Batizado de “Altar do samba”, o carro faz uma referência ao samba “Portela na Avenida”, de 1981, composto por Paulo César Pinheiro e Mauro Duarte. Os dois parceiros daquele que se tornou uma espécie de hino informal da escola, cantado inclusive no esquenta da Sapucaí, estão entre os maiores fornecedores de sucessos para Clara Nunes, a partir de meados dos anos 1970. Pelo menos um Eliane Duarte, filha de Mauro, viu nascer na sua casa, em Botafogo.
— Meu pai já chegou da rua cantarolando o que seria a melodia de “Lama”, que é só dele (Pelo curto tempo que você sumiu/Nota-se aparentemente que você subiu). Nessas ocasiões ele já entrava em casa fazendo sinal para ficarmos em silêncio e a gente entendia que era para não perder a concentração. Aí, se trancava no quarto com o gravador e concluía a composição — relatou a filha do compositor de pérolas do repertório da cantora, como “Menino Deus”e “Canto das três raças”, ambas com Paulo César Pinheiro.
Andreia Moreira, de 50 anos, filha de Wilson Moreira, morto em setembro, aos 81, ainda era uma adolescente quando Clara faleceu, em 1983, e diz guardar dela apenas uma vaga lembrança do carnaval de 1980, quando a Portela levou para a Avenida o enredo “Hoje tem marmelada”. Ela se recorda que nesse dia a cantora estava fantasiada de domadora.
— Meu pai era da ala de compositores e eu desfilei na de baianas mirins — relembra a filha do autor de “Candongueiro”, “Deixa Clarear”, “Coisas da Antiga” e “O mar serenou”.
Mônica Trepte, de 46, caçula do grupo e filha de Casquinha, de quem a artista gravou “Outro recado", também não tem muitas lembranças. Recorda-se apenas de ouvir o pai, morto em outubro, aos 95, contando que iria com a cantora para a casa de Candeia. Já Selma Candeia diz que Clara era tão próxima do autor de “Regresso”, “Último bloco” e “Morro do Sossego” que parecia da família.

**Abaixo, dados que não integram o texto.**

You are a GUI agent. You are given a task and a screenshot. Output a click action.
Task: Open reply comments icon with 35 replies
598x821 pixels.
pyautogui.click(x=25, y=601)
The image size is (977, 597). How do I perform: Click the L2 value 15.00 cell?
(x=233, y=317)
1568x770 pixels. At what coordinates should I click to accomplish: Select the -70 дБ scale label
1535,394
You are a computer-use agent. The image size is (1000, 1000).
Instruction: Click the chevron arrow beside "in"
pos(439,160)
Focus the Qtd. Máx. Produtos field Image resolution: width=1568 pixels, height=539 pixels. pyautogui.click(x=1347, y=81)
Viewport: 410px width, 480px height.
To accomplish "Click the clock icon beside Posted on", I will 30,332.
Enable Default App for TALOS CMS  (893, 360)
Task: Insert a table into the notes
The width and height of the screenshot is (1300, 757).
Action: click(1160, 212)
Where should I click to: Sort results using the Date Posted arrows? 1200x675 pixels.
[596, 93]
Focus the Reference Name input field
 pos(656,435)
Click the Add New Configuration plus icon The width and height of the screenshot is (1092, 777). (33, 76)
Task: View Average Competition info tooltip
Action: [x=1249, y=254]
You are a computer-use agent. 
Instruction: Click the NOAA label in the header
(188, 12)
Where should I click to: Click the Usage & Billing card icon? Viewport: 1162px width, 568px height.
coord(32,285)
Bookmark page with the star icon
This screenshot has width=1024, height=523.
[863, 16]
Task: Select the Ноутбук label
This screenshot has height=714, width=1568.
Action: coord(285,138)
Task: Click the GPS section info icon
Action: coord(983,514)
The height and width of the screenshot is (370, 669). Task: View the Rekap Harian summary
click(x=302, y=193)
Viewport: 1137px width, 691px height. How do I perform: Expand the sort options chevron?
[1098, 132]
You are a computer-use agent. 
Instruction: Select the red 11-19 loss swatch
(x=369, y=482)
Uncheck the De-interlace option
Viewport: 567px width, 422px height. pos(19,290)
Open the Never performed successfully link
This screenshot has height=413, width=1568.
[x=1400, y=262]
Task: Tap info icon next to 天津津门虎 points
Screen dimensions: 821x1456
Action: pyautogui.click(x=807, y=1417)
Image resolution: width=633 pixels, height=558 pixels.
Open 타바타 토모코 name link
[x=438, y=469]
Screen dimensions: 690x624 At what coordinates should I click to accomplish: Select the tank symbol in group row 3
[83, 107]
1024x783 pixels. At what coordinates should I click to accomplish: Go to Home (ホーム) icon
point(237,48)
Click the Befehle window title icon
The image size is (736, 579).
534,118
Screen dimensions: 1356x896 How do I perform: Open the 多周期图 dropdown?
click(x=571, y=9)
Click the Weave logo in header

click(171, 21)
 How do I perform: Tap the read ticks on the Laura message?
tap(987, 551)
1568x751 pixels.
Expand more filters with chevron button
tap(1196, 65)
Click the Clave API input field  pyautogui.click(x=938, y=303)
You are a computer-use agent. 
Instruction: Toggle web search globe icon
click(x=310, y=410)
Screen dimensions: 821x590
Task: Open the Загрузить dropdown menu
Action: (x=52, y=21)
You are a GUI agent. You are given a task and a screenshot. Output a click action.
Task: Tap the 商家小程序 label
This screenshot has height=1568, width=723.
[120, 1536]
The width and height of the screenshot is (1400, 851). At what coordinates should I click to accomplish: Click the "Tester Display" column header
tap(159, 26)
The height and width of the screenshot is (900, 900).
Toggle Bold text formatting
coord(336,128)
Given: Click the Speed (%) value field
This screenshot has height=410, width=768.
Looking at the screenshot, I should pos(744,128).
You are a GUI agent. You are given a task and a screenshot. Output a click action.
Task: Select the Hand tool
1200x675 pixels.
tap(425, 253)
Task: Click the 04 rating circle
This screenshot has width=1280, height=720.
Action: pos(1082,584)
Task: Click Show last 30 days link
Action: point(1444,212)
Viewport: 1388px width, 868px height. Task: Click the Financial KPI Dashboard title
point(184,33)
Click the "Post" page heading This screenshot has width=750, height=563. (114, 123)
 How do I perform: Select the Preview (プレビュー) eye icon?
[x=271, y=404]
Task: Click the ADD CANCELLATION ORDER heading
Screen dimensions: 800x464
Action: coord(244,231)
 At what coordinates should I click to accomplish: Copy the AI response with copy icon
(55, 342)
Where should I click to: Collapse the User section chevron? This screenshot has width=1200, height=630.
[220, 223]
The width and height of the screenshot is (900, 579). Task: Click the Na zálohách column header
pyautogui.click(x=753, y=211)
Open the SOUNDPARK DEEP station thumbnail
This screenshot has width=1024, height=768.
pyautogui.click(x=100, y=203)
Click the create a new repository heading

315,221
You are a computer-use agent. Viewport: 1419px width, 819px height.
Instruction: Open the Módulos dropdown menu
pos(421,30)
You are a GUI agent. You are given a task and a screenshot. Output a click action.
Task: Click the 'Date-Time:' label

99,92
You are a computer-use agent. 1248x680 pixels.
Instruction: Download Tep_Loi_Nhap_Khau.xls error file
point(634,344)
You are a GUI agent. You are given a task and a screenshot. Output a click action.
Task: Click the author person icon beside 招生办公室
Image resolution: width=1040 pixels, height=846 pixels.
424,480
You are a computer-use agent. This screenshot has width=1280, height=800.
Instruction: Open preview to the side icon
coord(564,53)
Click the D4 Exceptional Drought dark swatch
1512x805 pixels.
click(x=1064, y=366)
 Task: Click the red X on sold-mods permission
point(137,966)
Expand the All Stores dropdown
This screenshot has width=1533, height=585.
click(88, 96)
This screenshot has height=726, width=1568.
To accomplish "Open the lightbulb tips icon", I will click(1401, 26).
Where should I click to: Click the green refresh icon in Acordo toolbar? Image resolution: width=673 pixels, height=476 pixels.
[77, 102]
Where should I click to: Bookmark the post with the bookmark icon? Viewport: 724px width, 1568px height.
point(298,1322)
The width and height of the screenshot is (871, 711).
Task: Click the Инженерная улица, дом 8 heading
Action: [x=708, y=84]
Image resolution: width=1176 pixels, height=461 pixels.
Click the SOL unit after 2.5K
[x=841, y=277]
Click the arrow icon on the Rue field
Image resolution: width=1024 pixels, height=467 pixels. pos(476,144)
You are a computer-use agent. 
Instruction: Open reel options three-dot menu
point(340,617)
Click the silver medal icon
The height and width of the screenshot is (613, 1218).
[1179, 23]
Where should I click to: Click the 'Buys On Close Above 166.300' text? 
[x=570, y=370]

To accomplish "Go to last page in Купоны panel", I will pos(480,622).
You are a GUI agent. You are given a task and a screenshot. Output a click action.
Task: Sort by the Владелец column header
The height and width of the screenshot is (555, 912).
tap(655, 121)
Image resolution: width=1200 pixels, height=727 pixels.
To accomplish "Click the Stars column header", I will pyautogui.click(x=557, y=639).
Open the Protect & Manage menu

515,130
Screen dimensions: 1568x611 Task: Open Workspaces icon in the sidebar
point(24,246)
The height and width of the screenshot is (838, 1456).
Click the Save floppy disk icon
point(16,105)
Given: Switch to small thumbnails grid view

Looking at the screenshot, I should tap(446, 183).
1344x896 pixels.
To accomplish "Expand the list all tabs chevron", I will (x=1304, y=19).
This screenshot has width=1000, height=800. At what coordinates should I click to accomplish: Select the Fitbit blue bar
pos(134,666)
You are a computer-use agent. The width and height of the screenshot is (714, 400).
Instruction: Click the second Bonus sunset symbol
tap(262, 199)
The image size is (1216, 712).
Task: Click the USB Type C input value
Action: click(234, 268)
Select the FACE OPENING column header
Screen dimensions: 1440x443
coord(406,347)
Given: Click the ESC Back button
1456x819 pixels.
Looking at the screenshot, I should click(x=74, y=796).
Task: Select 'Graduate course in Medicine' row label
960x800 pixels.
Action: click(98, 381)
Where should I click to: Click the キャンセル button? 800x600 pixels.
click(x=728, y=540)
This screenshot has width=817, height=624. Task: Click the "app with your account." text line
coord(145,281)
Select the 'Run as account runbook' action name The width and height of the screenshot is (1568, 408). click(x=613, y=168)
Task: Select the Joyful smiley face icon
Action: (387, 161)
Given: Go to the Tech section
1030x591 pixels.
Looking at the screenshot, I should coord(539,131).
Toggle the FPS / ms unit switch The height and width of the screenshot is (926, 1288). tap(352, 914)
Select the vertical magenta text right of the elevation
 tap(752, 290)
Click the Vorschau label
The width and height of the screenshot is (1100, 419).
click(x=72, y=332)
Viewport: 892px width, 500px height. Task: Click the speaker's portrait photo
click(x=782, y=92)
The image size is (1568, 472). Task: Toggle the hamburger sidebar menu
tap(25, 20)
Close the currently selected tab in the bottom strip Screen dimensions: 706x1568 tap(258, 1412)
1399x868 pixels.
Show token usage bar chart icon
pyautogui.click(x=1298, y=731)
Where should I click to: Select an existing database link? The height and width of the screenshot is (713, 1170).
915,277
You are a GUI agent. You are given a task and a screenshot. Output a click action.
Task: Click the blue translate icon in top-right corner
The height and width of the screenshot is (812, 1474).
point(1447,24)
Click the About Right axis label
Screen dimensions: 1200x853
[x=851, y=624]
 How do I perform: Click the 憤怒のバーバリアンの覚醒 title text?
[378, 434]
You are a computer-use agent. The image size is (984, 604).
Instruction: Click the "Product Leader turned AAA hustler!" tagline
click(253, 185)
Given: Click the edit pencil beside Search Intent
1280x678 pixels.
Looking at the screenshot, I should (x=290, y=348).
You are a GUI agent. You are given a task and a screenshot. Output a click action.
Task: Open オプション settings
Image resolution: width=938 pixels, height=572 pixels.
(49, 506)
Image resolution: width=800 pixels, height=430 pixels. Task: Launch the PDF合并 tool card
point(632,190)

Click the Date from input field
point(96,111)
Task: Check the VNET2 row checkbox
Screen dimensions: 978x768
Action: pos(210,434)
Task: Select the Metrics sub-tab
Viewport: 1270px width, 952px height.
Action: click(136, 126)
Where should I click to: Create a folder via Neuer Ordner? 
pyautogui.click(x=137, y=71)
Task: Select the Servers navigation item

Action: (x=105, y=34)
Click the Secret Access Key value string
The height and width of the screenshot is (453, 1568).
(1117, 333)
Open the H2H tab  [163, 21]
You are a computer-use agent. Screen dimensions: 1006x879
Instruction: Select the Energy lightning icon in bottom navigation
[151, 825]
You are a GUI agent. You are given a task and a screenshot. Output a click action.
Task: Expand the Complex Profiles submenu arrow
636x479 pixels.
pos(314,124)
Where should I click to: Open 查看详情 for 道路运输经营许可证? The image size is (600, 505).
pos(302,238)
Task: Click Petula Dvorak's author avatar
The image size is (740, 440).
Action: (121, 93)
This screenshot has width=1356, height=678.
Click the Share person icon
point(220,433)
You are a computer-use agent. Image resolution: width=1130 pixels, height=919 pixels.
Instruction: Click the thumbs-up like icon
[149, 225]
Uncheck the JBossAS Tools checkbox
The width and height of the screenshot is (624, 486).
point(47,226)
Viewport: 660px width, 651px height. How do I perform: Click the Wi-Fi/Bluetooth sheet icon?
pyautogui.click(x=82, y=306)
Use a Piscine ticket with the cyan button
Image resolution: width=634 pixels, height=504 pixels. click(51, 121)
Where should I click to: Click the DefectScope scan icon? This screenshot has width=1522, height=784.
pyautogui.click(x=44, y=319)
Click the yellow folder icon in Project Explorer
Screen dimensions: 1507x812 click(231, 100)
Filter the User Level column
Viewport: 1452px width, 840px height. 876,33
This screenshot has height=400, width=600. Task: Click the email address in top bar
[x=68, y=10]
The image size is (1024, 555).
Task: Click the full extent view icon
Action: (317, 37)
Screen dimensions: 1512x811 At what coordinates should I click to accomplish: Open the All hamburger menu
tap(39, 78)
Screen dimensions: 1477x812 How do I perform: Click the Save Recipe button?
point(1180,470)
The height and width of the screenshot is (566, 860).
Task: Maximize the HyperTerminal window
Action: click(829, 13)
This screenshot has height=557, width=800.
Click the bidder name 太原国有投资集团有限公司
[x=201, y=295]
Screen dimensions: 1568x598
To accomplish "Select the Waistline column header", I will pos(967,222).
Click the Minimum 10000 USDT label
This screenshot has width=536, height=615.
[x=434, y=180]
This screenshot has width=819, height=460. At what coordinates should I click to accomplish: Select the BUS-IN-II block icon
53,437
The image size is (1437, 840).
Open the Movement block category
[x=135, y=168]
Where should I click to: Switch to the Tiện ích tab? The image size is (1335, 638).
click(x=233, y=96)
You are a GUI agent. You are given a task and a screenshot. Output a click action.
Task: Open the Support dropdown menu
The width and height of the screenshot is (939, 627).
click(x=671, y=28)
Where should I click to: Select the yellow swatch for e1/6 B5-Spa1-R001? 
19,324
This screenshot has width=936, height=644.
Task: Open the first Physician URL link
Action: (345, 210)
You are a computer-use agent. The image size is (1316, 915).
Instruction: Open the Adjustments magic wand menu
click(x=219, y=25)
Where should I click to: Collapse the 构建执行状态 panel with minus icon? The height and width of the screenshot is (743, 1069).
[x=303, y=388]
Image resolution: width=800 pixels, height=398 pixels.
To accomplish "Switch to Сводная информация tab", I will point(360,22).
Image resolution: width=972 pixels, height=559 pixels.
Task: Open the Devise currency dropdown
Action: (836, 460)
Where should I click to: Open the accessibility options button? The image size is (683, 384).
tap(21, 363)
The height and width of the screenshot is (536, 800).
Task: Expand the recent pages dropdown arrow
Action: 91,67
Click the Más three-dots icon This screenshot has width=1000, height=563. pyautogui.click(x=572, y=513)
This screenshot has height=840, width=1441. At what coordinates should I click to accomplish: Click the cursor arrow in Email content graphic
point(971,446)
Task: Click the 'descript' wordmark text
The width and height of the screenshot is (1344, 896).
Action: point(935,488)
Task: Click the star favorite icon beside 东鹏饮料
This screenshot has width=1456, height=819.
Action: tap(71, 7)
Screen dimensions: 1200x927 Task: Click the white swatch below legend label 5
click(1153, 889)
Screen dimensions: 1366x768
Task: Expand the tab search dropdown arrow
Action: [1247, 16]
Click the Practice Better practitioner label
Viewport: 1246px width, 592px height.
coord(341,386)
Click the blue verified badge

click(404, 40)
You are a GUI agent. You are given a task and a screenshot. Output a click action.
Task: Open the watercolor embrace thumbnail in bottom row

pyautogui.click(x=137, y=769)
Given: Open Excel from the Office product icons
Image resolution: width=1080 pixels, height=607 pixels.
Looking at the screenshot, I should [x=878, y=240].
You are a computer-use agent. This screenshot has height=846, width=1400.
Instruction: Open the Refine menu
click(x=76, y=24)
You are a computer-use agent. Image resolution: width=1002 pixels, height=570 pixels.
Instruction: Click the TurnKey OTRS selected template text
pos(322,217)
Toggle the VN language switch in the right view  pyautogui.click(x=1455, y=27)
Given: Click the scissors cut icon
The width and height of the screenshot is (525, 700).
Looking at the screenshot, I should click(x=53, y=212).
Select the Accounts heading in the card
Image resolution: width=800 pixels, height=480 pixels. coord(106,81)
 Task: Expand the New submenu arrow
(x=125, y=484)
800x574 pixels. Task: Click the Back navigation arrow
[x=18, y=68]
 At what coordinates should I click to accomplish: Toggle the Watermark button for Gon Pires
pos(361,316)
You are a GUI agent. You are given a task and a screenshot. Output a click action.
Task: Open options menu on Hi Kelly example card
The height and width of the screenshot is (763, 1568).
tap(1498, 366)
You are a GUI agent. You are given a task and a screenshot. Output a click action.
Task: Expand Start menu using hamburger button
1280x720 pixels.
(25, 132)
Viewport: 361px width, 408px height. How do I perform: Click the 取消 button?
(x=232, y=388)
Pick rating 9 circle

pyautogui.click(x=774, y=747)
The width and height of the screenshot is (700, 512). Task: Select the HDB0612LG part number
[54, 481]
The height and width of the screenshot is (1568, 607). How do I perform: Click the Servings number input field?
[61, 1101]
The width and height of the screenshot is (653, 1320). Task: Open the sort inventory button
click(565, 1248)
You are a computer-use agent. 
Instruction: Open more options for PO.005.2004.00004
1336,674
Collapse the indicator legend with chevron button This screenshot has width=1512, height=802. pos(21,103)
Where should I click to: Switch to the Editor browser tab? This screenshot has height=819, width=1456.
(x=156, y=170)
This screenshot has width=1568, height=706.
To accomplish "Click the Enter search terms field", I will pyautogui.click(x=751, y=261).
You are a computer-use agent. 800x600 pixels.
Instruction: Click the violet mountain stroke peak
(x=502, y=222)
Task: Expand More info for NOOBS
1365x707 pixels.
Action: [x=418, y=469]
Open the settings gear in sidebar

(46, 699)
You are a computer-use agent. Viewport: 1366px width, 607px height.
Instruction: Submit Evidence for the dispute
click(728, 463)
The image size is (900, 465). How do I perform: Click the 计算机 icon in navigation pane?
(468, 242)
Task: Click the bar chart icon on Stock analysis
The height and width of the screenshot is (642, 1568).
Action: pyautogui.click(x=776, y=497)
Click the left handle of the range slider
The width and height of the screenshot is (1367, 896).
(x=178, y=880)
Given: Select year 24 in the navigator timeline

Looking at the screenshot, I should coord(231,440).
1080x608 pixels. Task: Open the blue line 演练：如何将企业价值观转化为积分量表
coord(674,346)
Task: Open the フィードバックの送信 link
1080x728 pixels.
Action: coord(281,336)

— Ela não saía lá de casa. Parecia parente — diz Selma.
Zé Ketti foi único nunca gravado por Clara Nunes. O que não significa que não tivessem proximidade. Ambos eram figurinhas carimbadas nas Noitadas de Samba do Teatro Opinião, na década de 1970. Coube à sua filha Geisa Ketti reunir as herdeiras dos bambas:
— Nossa luta é pela preservação da cultura e história dos nossos pais, além de fortalecer a tradição do samba autêntico — defende a criadora do grupo, que fez uma de suas primeiras apresentações na final do concurso de samba de terreiro na quadra da Portela.
O quinto carro da escola, a terceira a entrar na Avenida nesta noite, homenageia a memória afetiva de Clara Nunes. Nele se reunião familiares, amigos e pessoas que, de alguma forma, contribuíram para a manutenção do legado da artista.